Tuesday,
April 8, 2003 By
Katia Hatter, Staff Writer
Pols: 9/11 Grant Tax Will Hurt NYC
The
Internal Revenue Service’s decision to tax Sept. 11 recovery
grants will damage lower Manhattan businesses still suffering
from the terrorist attacks,
and slow New York City’s recovery, politicians and business owners
charged yesterday. With an estimated
$1 billion in recovery grants, about $200 million could be returned
to the federal government by hundreds of businesses and residents
this
year, they claimed.
“While
the grants given could never makes these individuals and businesses
in my district whole after the incalculable losses they suffered, these funds
have been an important first step,” said Rep.
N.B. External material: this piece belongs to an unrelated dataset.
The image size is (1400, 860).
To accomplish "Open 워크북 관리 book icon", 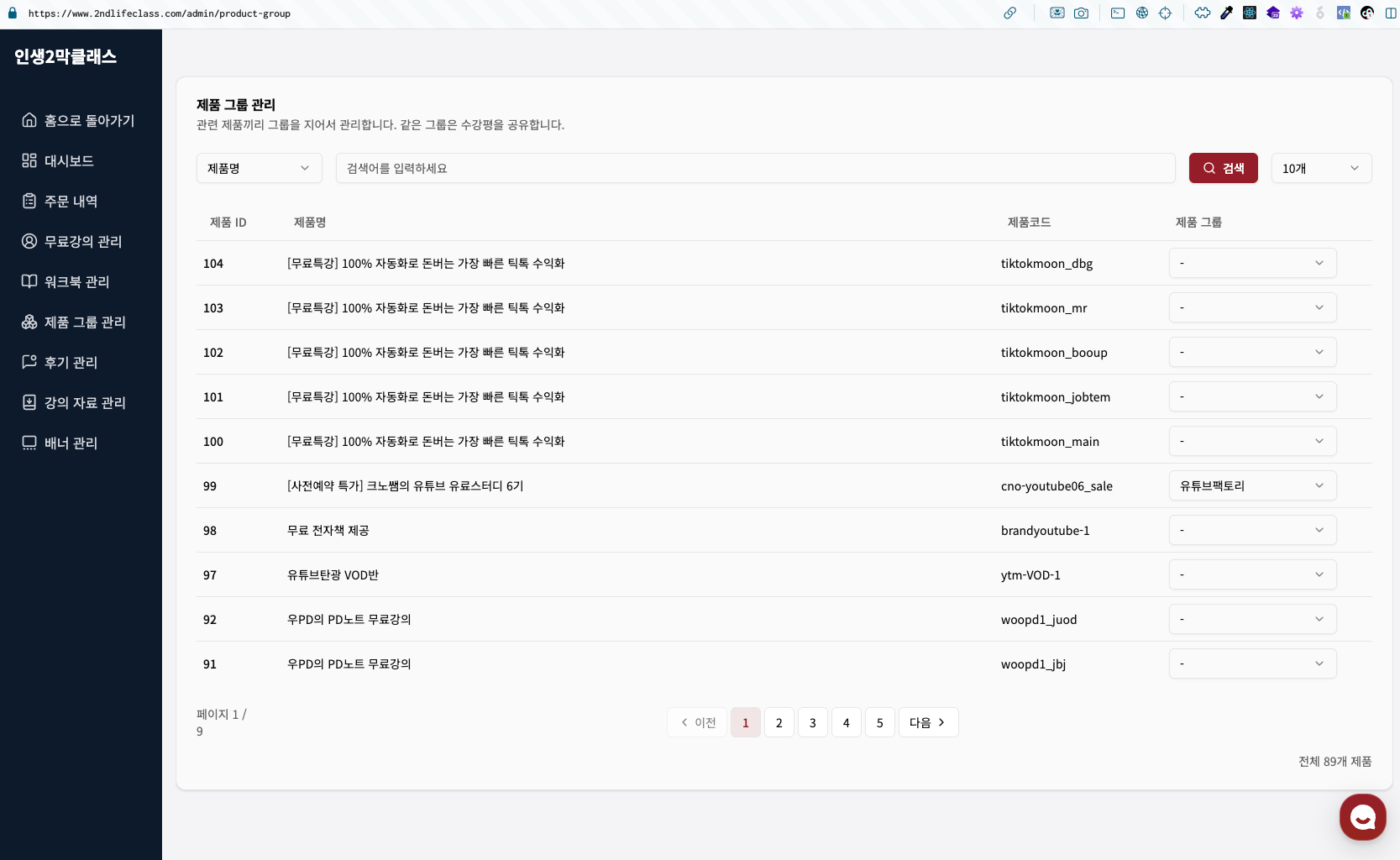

Carolyn Maloney, an East
Side Democrat. “To then take back what we’ve given them via taxation
is just plain cruel.”
"If
the IRS had discretion to determine whether or not the funds
were taxable, they should have used it...if not – they
should have come to Congress immediately, for clarification." —Carolyn
Maloney (D)
Karoon Capital
Management Inc., a World Trade Center tenant, reported losses
of approximately $2.5 million as a result
of the terrorist attacks.
The financial
services company received $33,000 in recovery grants, according
to company president Kayvan Karoon, but heard about the IRS’ tax
decision too late to save some grant money to pay the taxes.
“I fail
to see the logic of one agency of the government giving money
and the other agency taking it away,” said Karoon, who
moved his offices temporarily to New Jersey, but is now settling
in Midtown Manhattan.
In mid-March,
the IRS issued its final decision to leave most business
grants subject to taxation, while excluding most residential grants
from taxation.
That left only two weeks to adjust for businesses with taxes due March
31, several
business owners charged.
That decision
took many professional tax preparers off-guard, said Manhattan
accountant Jim Grimaldi, who helped
Maloney’s office prepare a case study
of the small businesses impacted by the decision.
Claiming that
Congress never intended the grants to be taxed, Maloney and Rep.
Jerrold
Nadler (D-Manhattan) sent a letter yesterday to
U.S. House
Speaker Dennis Hastert and U.S. Senate Majority Leader Bill Frist,
urging them to
support
proposed
legislation to make the grants tax-free.
“We can’t comment on proposed legislation,” said IRS spokesman
Kevin McKeon. “We issued that guidance based on the tax code that’s
out there. If they change the law, sure, absolutely, we’ll do whatever
Congress and the President tell us to.”